__Records provided__.
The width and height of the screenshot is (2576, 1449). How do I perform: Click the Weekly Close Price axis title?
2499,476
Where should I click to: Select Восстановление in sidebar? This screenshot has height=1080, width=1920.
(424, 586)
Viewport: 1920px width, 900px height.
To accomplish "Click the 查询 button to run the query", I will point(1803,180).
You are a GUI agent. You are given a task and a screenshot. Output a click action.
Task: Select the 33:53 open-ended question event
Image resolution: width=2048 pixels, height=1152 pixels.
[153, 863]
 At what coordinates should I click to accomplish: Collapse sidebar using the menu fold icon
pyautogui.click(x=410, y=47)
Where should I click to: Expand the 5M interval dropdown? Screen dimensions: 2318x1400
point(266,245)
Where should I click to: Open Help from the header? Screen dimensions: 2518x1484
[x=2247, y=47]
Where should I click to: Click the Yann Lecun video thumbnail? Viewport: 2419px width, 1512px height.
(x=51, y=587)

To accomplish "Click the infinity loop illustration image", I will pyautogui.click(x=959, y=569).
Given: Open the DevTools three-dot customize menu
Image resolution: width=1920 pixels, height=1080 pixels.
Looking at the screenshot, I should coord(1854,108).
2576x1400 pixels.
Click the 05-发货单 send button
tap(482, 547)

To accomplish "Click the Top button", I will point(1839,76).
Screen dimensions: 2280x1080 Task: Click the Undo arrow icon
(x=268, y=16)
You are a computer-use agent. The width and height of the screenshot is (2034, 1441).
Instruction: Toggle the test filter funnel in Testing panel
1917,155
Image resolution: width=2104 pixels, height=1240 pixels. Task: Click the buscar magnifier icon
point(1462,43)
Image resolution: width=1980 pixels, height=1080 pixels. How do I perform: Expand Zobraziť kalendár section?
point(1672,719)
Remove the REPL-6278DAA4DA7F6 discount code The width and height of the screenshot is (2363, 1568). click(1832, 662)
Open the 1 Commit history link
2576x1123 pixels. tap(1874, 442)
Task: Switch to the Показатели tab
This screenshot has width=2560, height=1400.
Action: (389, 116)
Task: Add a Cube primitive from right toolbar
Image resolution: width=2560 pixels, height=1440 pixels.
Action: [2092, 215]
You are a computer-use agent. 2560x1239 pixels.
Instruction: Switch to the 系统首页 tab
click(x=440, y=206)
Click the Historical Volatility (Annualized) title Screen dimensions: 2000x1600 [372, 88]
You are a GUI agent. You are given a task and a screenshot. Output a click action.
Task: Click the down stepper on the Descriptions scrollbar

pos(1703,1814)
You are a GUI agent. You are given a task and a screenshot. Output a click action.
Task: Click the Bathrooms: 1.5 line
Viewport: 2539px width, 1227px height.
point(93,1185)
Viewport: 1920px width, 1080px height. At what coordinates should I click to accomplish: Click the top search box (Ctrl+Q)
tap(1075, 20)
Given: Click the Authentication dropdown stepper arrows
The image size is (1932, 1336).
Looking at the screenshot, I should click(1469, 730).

__What is required__. Everything in the listing above needs to be copied exactly.

__Written answer__.
The width and height of the screenshot is (2576, 1449). How do I perform: Click the Weekly Close Price axis title?
2499,476
Where should I click to: Select Восстановление in sidebar? This screenshot has height=1080, width=1920.
(424, 586)
Viewport: 1920px width, 900px height.
To accomplish "Click the 查询 button to run the query", I will point(1803,180).
You are a GUI agent. You are given a task and a screenshot. Output a click action.
Task: Select the 33:53 open-ended question event
Image resolution: width=2048 pixels, height=1152 pixels.
[153, 863]
 At what coordinates should I click to accomplish: Collapse sidebar using the menu fold icon
pyautogui.click(x=410, y=47)
Where should I click to: Expand the 5M interval dropdown? Screen dimensions: 2318x1400
point(266,245)
Where should I click to: Open Help from the header? Screen dimensions: 2518x1484
[x=2247, y=47]
Where should I click to: Click the Yann Lecun video thumbnail? Viewport: 2419px width, 1512px height.
(x=51, y=587)

To accomplish "Click the infinity loop illustration image", I will pyautogui.click(x=959, y=569).
Given: Open the DevTools three-dot customize menu
Image resolution: width=1920 pixels, height=1080 pixels.
Looking at the screenshot, I should coord(1854,108).
2576x1400 pixels.
Click the 05-发货单 send button
tap(482, 547)

To accomplish "Click the Top button", I will point(1839,76).
Screen dimensions: 2280x1080 Task: Click the Undo arrow icon
(x=268, y=16)
You are a computer-use agent. The width and height of the screenshot is (2034, 1441).
Instruction: Toggle the test filter funnel in Testing panel
1917,155
Image resolution: width=2104 pixels, height=1240 pixels. Task: Click the buscar magnifier icon
point(1462,43)
Image resolution: width=1980 pixels, height=1080 pixels. How do I perform: Expand Zobraziť kalendár section?
point(1672,719)
Remove the REPL-6278DAA4DA7F6 discount code The width and height of the screenshot is (2363, 1568). click(1832, 662)
Open the 1 Commit history link
2576x1123 pixels. tap(1874, 442)
Task: Switch to the Показатели tab
This screenshot has width=2560, height=1400.
Action: (389, 116)
Task: Add a Cube primitive from right toolbar
Image resolution: width=2560 pixels, height=1440 pixels.
Action: [2092, 215]
You are a computer-use agent. 2560x1239 pixels.
Instruction: Switch to the 系统首页 tab
click(x=440, y=206)
Click the Historical Volatility (Annualized) title Screen dimensions: 2000x1600 [372, 88]
You are a GUI agent. You are given a task and a screenshot. Output a click action.
Task: Click the down stepper on the Descriptions scrollbar

pos(1703,1814)
You are a GUI agent. You are given a task and a screenshot. Output a click action.
Task: Click the Bathrooms: 1.5 line
Viewport: 2539px width, 1227px height.
point(93,1185)
Viewport: 1920px width, 1080px height. At what coordinates should I click to accomplish: Click the top search box (Ctrl+Q)
tap(1075, 20)
Given: Click the Authentication dropdown stepper arrows
The image size is (1932, 1336).
Looking at the screenshot, I should click(1469, 730).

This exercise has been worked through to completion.